## What to work on
Where a line in the records below includes "Edit", pull that line out.

Start of The data

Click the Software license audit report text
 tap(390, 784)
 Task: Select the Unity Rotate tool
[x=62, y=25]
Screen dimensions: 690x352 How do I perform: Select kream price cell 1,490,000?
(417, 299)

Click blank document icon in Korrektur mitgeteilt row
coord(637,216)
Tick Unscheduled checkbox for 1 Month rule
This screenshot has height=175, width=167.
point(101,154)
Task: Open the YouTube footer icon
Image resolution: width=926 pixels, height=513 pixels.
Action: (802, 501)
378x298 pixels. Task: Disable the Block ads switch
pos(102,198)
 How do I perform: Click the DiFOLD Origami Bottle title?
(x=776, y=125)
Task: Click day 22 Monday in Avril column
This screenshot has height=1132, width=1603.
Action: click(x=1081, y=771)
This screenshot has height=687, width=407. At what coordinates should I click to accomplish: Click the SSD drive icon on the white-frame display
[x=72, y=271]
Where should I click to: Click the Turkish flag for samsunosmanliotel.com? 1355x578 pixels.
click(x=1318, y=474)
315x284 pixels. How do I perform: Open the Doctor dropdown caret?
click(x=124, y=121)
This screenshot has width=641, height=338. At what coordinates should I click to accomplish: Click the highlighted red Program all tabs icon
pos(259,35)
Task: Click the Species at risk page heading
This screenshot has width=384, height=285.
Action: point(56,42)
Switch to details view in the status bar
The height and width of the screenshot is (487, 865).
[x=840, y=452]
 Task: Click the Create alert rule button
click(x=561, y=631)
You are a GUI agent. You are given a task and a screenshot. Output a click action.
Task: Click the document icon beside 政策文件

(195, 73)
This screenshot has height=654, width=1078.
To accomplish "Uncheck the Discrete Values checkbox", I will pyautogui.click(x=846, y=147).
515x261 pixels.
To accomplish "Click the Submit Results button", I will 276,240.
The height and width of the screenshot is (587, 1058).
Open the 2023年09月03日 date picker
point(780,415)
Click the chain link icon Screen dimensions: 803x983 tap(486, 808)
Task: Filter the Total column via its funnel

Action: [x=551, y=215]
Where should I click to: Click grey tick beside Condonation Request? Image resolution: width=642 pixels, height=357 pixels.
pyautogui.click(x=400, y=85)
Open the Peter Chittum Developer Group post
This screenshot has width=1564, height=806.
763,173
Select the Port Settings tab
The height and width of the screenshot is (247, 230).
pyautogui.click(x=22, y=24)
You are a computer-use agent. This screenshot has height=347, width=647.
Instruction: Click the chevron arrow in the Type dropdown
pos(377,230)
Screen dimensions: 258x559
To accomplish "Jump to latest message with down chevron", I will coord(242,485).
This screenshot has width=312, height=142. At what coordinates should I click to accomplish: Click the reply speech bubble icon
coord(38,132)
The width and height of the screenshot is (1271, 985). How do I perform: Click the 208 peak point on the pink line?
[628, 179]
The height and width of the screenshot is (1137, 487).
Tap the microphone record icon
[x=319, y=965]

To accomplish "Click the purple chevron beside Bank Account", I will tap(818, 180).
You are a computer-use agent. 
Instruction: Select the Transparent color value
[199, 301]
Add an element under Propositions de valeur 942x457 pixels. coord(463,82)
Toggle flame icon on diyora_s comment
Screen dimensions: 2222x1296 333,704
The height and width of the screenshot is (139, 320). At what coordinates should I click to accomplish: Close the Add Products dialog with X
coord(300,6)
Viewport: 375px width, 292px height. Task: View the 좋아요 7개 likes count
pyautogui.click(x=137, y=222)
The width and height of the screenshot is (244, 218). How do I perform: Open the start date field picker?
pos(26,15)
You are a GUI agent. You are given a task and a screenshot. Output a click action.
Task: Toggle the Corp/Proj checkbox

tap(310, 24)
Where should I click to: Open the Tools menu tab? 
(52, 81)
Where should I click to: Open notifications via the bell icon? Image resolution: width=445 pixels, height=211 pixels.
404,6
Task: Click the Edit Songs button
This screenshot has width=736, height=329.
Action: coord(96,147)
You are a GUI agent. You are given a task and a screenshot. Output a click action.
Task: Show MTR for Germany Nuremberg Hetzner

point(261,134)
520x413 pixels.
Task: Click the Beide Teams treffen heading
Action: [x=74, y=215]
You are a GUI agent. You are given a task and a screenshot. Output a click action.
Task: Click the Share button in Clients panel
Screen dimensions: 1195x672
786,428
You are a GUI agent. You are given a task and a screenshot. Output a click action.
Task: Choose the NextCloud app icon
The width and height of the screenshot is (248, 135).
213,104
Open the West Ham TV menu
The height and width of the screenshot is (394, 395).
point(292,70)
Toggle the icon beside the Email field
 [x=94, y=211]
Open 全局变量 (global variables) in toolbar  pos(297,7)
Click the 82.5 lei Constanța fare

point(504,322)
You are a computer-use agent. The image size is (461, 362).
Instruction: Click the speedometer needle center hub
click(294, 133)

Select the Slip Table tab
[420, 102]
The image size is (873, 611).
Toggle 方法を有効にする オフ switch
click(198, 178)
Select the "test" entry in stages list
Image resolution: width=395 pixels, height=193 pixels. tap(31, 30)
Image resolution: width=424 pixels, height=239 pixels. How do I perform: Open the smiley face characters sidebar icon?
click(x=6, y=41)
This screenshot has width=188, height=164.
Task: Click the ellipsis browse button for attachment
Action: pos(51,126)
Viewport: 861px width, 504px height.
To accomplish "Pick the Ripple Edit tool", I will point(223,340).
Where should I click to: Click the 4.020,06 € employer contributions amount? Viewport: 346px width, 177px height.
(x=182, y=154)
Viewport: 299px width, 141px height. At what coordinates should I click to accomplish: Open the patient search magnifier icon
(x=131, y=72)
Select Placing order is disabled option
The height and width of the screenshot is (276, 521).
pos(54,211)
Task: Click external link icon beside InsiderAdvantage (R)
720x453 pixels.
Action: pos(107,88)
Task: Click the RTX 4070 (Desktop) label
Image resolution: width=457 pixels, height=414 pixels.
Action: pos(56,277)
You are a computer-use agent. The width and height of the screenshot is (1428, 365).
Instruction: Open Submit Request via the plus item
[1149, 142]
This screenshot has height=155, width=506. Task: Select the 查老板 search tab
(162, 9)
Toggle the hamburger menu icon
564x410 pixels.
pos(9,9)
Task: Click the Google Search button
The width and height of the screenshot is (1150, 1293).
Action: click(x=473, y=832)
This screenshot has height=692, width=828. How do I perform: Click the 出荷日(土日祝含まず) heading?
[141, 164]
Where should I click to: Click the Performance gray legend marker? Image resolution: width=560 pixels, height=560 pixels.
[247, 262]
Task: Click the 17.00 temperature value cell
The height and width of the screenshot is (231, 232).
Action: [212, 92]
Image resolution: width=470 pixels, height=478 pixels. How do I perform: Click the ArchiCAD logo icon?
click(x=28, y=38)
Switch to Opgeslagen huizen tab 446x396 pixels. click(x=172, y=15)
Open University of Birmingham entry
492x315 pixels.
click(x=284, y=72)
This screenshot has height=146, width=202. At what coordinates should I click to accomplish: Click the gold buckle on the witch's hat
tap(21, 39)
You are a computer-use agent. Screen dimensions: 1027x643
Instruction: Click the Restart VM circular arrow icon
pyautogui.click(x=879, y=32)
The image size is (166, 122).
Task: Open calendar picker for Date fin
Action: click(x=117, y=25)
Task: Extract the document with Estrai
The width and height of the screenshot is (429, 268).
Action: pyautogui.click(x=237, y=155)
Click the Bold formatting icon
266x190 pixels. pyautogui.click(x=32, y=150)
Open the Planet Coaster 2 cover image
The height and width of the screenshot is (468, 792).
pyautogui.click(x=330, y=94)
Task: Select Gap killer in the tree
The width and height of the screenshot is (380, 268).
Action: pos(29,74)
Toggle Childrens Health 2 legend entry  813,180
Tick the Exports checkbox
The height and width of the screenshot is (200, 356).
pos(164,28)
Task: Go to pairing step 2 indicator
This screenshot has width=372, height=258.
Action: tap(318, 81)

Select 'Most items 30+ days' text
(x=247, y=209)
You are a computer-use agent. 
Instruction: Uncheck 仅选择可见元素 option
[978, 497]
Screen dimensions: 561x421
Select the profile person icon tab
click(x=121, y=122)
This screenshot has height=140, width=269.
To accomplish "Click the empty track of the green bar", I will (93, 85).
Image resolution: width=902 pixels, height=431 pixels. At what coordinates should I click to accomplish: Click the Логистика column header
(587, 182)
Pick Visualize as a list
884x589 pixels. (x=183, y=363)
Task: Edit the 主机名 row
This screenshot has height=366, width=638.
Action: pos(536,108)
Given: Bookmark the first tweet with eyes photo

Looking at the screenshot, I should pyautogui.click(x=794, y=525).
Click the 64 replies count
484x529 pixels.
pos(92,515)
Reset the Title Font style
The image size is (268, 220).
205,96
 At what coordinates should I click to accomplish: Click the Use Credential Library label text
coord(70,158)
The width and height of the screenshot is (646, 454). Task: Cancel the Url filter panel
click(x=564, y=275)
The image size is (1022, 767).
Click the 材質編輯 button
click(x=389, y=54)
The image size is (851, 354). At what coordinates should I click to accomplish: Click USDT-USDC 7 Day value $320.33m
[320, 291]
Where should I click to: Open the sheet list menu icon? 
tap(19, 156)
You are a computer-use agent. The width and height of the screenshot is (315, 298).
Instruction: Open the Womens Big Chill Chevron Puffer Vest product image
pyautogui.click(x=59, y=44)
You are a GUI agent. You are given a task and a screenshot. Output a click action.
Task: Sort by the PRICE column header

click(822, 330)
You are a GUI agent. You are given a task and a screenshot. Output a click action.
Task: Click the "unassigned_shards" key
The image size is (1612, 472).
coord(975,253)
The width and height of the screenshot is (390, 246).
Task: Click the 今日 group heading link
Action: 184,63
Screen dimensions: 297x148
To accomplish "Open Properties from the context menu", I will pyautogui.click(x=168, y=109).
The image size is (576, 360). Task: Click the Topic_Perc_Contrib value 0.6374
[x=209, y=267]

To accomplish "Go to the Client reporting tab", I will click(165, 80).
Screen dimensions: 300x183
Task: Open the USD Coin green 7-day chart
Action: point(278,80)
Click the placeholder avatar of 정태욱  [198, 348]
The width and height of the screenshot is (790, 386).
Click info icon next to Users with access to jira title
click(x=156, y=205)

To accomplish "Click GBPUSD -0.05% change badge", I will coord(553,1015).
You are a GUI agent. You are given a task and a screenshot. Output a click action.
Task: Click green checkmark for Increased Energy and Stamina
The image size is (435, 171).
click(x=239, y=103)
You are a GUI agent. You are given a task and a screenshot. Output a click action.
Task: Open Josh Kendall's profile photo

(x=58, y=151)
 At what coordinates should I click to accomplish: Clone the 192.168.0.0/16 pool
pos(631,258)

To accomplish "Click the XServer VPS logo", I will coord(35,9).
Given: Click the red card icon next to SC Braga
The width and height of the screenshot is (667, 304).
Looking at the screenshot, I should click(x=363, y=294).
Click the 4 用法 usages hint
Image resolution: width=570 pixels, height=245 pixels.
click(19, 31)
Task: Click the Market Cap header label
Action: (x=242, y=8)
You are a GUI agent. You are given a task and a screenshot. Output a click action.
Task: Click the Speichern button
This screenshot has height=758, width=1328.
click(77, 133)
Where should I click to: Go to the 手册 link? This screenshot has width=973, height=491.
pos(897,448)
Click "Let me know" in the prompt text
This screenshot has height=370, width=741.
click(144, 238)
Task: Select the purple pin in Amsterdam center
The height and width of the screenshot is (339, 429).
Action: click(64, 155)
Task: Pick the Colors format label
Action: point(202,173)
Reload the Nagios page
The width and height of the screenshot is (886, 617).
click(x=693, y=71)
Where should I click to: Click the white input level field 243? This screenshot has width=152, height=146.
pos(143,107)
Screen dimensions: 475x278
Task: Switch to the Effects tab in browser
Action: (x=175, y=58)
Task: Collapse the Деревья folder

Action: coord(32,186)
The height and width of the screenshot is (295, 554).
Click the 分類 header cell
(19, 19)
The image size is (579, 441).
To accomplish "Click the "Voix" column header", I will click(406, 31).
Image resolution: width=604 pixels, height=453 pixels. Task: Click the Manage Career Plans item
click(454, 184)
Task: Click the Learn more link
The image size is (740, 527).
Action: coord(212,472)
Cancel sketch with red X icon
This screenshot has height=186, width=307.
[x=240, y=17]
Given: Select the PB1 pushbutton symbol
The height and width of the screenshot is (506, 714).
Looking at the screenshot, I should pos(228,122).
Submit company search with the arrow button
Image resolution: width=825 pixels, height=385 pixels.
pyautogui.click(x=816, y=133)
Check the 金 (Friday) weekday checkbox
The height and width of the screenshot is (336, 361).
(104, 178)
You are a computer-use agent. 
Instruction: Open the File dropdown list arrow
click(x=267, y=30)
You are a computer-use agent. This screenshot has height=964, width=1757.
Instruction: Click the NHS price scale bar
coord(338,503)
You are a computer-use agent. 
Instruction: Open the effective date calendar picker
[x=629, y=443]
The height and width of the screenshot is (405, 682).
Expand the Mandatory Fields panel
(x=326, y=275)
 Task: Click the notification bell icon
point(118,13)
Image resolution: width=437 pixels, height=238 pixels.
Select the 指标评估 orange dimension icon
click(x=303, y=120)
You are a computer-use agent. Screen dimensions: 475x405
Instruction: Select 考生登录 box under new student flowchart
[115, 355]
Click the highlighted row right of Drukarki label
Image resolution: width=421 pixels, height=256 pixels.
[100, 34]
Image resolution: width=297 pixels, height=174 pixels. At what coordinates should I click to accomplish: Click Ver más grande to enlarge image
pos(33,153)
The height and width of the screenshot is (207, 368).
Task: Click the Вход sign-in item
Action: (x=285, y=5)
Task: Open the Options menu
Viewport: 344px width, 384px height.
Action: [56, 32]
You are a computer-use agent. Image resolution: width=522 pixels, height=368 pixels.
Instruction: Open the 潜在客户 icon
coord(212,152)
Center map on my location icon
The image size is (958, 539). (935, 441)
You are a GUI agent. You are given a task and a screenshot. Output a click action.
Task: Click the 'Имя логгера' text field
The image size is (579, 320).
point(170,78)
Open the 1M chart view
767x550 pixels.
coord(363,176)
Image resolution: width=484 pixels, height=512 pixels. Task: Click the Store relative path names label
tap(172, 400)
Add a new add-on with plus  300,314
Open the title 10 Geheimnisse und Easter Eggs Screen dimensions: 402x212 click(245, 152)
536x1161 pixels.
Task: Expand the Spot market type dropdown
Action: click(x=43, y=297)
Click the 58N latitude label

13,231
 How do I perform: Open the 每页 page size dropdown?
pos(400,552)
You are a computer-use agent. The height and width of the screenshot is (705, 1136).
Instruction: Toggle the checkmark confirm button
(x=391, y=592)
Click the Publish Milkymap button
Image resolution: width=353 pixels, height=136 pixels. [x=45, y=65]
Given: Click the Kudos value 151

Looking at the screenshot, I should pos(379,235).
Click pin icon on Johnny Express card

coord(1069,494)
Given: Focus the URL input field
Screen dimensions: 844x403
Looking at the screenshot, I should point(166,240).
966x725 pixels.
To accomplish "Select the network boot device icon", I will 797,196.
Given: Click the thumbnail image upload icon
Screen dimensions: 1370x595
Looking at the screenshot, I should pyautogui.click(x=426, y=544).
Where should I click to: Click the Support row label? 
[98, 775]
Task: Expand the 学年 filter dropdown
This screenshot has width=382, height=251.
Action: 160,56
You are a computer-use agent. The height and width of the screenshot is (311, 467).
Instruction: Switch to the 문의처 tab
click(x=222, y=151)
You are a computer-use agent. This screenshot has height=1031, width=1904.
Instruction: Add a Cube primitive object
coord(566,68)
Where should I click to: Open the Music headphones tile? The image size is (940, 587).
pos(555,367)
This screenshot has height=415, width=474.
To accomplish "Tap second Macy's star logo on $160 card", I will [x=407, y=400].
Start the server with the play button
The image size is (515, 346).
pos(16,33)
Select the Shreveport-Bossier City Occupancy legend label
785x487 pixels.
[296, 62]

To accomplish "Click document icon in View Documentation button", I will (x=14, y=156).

End of The data

## Exercise output
Task: Click the Edit Songs button
To accomplish "Pick the Ripple Edit tool", I will point(223,340).
Task: Edit the 主机名 row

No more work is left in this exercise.